ACTION ITEM:
In the material below, the required lines run from the one containing "Business (65, 391)" through the one containing "Conditions d'utilisation (1018, 1810)". Copy those lines exactly, ends included, and nothing else.

DATA RECORDS:
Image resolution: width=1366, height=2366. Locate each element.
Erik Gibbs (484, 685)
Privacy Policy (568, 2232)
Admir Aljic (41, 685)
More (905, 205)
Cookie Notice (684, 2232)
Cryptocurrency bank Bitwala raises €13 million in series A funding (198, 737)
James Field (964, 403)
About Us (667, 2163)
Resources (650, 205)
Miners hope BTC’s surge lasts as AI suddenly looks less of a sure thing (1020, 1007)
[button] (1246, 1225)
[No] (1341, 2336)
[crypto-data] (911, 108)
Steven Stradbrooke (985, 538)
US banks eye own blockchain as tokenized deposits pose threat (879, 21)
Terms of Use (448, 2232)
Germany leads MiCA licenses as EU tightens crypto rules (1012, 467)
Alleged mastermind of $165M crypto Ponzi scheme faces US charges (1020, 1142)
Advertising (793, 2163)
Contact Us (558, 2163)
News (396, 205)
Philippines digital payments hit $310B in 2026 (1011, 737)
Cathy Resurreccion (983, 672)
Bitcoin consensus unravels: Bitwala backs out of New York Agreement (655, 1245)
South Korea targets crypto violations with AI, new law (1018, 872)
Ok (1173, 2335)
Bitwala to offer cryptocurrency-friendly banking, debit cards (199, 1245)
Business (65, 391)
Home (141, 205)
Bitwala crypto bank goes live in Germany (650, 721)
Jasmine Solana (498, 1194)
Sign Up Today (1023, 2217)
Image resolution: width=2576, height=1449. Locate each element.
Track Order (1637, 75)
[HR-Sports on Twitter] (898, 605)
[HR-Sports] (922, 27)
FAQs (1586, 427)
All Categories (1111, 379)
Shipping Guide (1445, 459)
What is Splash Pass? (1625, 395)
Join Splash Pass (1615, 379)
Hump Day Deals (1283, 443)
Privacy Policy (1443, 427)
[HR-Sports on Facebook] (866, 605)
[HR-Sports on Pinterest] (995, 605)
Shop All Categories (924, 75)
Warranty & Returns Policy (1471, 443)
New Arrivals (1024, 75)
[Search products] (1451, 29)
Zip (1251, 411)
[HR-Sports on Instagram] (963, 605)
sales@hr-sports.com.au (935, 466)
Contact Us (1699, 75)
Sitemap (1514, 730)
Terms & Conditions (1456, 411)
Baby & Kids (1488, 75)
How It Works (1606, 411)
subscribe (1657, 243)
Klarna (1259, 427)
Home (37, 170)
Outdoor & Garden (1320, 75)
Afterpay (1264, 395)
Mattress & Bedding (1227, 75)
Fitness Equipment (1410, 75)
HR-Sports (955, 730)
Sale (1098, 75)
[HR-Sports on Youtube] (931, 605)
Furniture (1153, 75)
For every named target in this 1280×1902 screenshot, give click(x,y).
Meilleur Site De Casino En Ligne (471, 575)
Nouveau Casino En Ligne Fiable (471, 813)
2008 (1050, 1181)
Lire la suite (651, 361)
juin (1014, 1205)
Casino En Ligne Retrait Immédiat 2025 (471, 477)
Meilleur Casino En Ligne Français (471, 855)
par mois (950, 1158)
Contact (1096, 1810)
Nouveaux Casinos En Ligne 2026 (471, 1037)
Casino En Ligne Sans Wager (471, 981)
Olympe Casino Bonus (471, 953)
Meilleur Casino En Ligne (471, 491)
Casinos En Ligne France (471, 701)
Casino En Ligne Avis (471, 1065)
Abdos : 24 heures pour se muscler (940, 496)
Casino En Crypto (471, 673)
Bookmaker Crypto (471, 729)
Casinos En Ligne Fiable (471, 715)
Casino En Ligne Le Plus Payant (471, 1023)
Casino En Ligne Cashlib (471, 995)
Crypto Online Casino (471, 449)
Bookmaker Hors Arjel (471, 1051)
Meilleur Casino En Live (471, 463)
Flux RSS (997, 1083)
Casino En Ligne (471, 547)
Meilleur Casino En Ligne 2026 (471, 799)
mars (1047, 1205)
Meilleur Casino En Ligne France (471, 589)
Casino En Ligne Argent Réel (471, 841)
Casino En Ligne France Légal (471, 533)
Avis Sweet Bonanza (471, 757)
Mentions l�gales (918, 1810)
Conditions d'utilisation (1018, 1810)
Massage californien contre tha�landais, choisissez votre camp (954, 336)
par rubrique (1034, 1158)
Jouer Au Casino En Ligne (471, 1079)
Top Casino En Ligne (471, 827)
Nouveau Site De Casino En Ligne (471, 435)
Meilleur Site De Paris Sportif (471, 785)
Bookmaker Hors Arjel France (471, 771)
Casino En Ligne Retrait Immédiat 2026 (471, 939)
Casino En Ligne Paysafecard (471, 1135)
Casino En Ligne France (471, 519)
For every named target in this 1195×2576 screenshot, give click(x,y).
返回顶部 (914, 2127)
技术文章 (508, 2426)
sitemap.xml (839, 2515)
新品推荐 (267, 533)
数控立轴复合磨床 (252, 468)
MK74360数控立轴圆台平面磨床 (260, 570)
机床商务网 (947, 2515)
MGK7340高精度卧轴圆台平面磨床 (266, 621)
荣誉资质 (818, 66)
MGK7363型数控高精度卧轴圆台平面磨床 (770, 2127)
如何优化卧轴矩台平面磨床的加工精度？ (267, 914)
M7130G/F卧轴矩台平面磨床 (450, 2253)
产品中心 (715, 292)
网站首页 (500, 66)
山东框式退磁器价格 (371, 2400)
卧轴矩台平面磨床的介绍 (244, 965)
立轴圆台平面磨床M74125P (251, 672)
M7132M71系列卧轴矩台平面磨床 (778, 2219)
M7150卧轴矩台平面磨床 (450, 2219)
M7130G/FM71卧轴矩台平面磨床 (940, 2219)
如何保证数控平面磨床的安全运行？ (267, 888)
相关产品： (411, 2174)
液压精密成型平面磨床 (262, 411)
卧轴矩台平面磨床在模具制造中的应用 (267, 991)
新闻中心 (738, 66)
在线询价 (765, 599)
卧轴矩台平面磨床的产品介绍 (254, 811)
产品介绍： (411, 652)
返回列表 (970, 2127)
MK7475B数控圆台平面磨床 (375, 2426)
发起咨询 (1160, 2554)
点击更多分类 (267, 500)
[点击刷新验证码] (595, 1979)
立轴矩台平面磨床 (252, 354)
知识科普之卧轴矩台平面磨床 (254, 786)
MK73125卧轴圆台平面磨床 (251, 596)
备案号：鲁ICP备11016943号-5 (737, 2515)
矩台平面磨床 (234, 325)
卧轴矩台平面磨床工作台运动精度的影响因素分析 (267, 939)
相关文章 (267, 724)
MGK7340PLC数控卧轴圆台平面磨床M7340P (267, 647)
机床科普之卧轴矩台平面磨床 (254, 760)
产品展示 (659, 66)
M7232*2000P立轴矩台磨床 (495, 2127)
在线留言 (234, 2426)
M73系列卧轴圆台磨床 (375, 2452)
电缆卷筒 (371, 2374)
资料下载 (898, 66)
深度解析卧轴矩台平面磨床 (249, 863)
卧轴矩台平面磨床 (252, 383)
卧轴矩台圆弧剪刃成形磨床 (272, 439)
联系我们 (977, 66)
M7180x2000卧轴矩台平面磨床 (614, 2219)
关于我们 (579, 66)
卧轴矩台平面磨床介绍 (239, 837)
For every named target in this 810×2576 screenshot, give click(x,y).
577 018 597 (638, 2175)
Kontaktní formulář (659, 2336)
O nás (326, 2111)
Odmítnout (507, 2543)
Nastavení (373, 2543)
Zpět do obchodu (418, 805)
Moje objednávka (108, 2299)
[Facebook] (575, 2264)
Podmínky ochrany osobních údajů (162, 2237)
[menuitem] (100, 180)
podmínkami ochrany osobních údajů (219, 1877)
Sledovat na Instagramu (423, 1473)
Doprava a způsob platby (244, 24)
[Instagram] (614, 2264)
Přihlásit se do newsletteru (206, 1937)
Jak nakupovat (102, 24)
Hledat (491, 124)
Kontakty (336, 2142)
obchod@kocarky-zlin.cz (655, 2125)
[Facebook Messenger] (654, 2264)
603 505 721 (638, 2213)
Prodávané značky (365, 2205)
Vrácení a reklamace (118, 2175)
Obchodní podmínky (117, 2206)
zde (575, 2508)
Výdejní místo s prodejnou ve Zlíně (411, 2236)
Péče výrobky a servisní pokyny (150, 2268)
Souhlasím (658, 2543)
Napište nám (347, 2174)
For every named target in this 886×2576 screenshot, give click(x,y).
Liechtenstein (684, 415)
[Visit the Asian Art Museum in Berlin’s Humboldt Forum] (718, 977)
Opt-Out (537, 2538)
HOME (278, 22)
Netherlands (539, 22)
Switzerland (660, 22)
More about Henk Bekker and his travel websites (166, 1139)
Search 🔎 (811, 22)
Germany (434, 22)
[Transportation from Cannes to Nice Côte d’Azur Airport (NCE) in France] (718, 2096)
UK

YOUR RESPONSE:
Business (65, 391)
Home (141, 205)
Bitwala crypto bank goes live in Germany (650, 721)
Jasmine Solana (498, 1194)
Sign Up Today (1023, 2217)
Image resolution: width=2576, height=1449. Locate each element.
Track Order (1637, 75)
[HR-Sports on Twitter] (898, 605)
[HR-Sports] (922, 27)
FAQs (1586, 427)
All Categories (1111, 379)
Shipping Guide (1445, 459)
What is Splash Pass? (1625, 395)
Join Splash Pass (1615, 379)
Hump Day Deals (1283, 443)
Privacy Policy (1443, 427)
[HR-Sports on Facebook] (866, 605)
[HR-Sports on Pinterest] (995, 605)
Shop All Categories (924, 75)
Warranty & Returns Policy (1471, 443)
New Arrivals (1024, 75)
[Search products] (1451, 29)
Zip (1251, 411)
[HR-Sports on Instagram] (963, 605)
sales@hr-sports.com.au (935, 466)
Contact Us (1699, 75)
Sitemap (1514, 730)
Terms & Conditions (1456, 411)
Baby & Kids (1488, 75)
How It Works (1606, 411)
subscribe (1657, 243)
Klarna (1259, 427)
Home (37, 170)
Outdoor & Garden (1320, 75)
Afterpay (1264, 395)
Mattress & Bedding (1227, 75)
Fitness Equipment (1410, 75)
HR-Sports (955, 730)
Sale (1098, 75)
[HR-Sports on Youtube] (931, 605)
Furniture (1153, 75)
For every named target in this 1280×1902 screenshot, give click(x,y).
Meilleur Site De Casino En Ligne (471, 575)
Nouveau Casino En Ligne Fiable (471, 813)
2008 (1050, 1181)
Lire la suite (651, 361)
juin (1014, 1205)
Casino En Ligne Retrait Immédiat 2025 (471, 477)
Meilleur Casino En Ligne Français (471, 855)
par mois (950, 1158)
Contact (1096, 1810)
Nouveaux Casinos En Ligne 2026 (471, 1037)
Casino En Ligne Sans Wager (471, 981)
Olympe Casino Bonus (471, 953)
Meilleur Casino En Ligne (471, 491)
Casinos En Ligne France (471, 701)
Casino En Ligne Avis (471, 1065)
Abdos : 24 heures pour se muscler (940, 496)
Casino En Crypto (471, 673)
Bookmaker Crypto (471, 729)
Casinos En Ligne Fiable (471, 715)
Casino En Ligne Le Plus Payant (471, 1023)
Casino En Ligne Cashlib (471, 995)
Crypto Online Casino (471, 449)
Bookmaker Hors Arjel (471, 1051)
Meilleur Casino En Live (471, 463)
Flux RSS (997, 1083)
Casino En Ligne (471, 547)
Meilleur Casino En Ligne 2026 (471, 799)
mars (1047, 1205)
Meilleur Casino En Ligne France (471, 589)
Casino En Ligne Argent Réel (471, 841)
Casino En Ligne France Légal (471, 533)
Avis Sweet Bonanza (471, 757)
Mentions l�gales (918, 1810)
Conditions d'utilisation (1018, 1810)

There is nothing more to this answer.